Ganz nebenbei sollte dann auch der reichlich vorhandene Müll eingesammelt werden. Etwas mehr Grün in den ursprünglichen Pflanztrögen könnte wirklich nichts schaden: Einbetonierte Steine lassen höchstens einige zaghafte Moospflänzchen am Leben. Apropos Moos: Es ist höchste Zeit, dass die nächsten Mooswände zum Einsatz kommen. Mögen auch die ersten Versuchspflanzen der Sonneneinstrahlung und Wassernot zum Opfer gefallen sein, in Denkendorf wurden neue Mooswände entwickelt. Sie warten auf den Einsatz.

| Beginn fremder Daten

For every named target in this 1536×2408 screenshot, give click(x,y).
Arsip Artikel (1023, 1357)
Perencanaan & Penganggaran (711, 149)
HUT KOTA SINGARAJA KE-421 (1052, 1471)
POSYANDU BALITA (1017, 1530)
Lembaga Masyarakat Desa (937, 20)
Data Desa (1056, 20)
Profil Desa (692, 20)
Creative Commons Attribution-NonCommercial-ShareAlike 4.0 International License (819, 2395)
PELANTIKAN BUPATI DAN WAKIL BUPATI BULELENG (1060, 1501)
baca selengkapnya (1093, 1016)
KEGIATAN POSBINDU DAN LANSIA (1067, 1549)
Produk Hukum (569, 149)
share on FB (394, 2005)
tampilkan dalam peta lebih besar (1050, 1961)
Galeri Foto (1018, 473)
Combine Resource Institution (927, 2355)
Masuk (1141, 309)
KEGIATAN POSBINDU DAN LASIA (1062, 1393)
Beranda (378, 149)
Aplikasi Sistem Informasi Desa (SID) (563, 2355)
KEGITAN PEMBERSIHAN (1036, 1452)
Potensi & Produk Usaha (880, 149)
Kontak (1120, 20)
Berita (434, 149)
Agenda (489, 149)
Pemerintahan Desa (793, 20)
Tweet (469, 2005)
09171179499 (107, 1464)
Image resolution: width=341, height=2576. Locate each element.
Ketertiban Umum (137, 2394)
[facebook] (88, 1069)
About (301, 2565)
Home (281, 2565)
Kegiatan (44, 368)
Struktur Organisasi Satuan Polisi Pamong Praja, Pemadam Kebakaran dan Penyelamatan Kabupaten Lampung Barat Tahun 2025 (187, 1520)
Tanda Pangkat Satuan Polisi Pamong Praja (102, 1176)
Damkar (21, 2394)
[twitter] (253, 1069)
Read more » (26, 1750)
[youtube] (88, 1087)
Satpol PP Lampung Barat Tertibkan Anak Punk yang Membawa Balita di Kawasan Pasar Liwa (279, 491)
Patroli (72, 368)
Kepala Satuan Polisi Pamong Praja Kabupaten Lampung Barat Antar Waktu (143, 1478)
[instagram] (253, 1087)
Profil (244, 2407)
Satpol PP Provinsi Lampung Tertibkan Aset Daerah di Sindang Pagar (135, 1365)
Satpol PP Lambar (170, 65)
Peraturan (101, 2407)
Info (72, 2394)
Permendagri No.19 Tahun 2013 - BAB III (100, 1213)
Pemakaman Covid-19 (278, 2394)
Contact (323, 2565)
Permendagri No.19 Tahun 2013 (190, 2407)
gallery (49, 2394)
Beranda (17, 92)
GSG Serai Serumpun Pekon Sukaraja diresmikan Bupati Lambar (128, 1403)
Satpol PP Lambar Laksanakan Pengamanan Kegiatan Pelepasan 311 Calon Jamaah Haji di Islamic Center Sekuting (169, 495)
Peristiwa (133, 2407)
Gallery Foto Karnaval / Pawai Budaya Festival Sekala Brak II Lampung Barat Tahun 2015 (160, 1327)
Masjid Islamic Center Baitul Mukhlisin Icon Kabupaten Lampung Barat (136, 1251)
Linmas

Geht es hier nach Stammheim?
Auf dem Rückweg durch die mittleren Anlagen, die ebenfalls zum Schlossgarten gehören, traf ich allerlei gefiederte Mitbewohner, denen eher die kalten Stunden als der Feinstaub zu schaffen machten. Es würde mich schon interessieren, wie die Emissionen im Park sind. Bei allen Messungen hatte es sich auch im Bereich des Neckartors gezeigt, dass schon in der nächsten Nebenstraße weit niedrigere Werte vorliegen.
Ab dem Baustellenbereich für den unterirdischen Tiefbahnhof kam ich mir allerdings vor, als würde ich mich auf den Weg nach ‚Stammheim‘ machen: Ich ging durch einen endlos lang erscheinenden Gitterkäfig. Nur eine Taube begegnete mir. Der Gang führte aber nicht in die Justizvollzugsanstalt Stammheim, in der einst auch führende Baader-Meinhof-Terroristen einsaßen, sondern zu den Bahnsteigen des Stuttgarter Hauptbahnhofs. Keine Spur von einer Aussichtsplattform, sondern der Blick in Richtung Baustelle traf auf engmaschige Gitter. Hier hätte etwas Information über das Bauprojekt auch nicht geschadet. Infotafeln und Gucklöcher gibt es dagegen zwischen der Haupthalle des bisherigen Bahnhofs und den Bahnsteigen, aber durch die verdreckten Folien ist die Sicht reichlich getrübt.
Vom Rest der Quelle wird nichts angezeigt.